A performance, provavelmente a mais surpreendente nesta semana da moda da capital, é a participação na ModaLisboa Portuguese Soul, a plataforma da Associação Portuguesa dos Industriais do Calçado, Componentes, Artigos de Pele e seus Sucedâneos (APICCAPS) que comunica centenas de marcas que integram a indústria do calçado em Portugal. “Há uns anos lançámos uma campanha que colocava a questão: pode a indústria ser uma forma de arte? E desde aí acabamos por estar muito ligados a esta ideia”, começa por explicar ao Observador Cláudia Pinto, diretora de comunicação da APICCAPS, sobre o conceito da apresentação, que foi desenvolvido pela coreógrafa Beatriz Mira. “A Portuguese Soul sempre foi um terreno criativo, a juntar aquilo que é português, a cultura e a arte. E porque dançamos com os pés, achamos que a dança era um bom ponto de partida para esta apresentação.”

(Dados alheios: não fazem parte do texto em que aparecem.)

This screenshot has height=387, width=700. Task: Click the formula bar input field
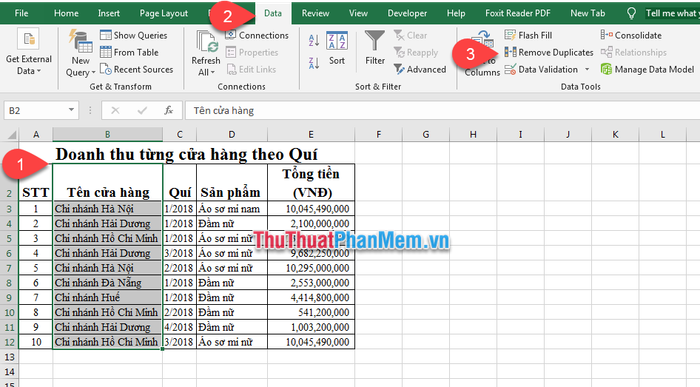(442, 110)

Já a proposta outono inverno tem como mote os sapatos em couro. “A indústria está a fazer um investimento muito grande, tanto nas áreas da automação, robótica e, por outro lado, da sustentabilidade. Dentro da sustentabilidade, temos feito sempre uma apologia daquilo que é o calçado em couro, porque é que o calçado em couro é a melhor matéria-prima para produzir calçado”, descreve Cláudia Pinto. Nos pés dos bailarinos, sapatos de várias marcas portuguesas: Ambitious, Campobello, Helena Mar, Miguel Vieira, Penha, Valuni e Hércules.

Calçado português que também esteve nos pés de manequins de outros desfiles da semana da moda da capital. Francisca Nabinho fez uma parceria com a Helena Mar para concretizar os sapatos da sua coleção, Lucky; a Arndes também tinha botas da JJ Heitor; Dino Alves usou sapatos da Reve de Flo e também Luís Onofre apresentou a sua nova coleção na passerelle da ModaLisboa, com opções com saltos finos, plataforma e geométricos, botas quase over the knee e uma paleta de cores entre o vermelho escuro, o azul, o preto e o camel.

“Mas esta parceria com criadores é algo que nós já vimos a fazer há algum tempo. Continuamos a fazer na ModaLisboa, mas também internacionalmente. Nas últimas semanas da Moda, fizemos uma parceria com três designers nos Estados Unidos”, destaca a diretora de comunicação da APICCAPS. Foi o caso de Willy Chavarria em Paris: a marca Mariano forneceu mais de 100 pares de sapatos para o designer norte-americano, enquanto outros 70 femininos foram cedidos pela Luís Onofre. Também Daniella Kallmeyer tem parceria com três marcas portuguesas, a JJ Heitor, a Libertine e a Helena Mar, enquanto Patricio Campillo usa calçado da Mariano. “Depois, também em termos de criadores portugueses, em Milão o Miguel Vieira, com os sapatos Miguel Vieira, o Davii, com botas da Felmini e os Ernest W. Baker em Paris, também com sapatos portugueses.”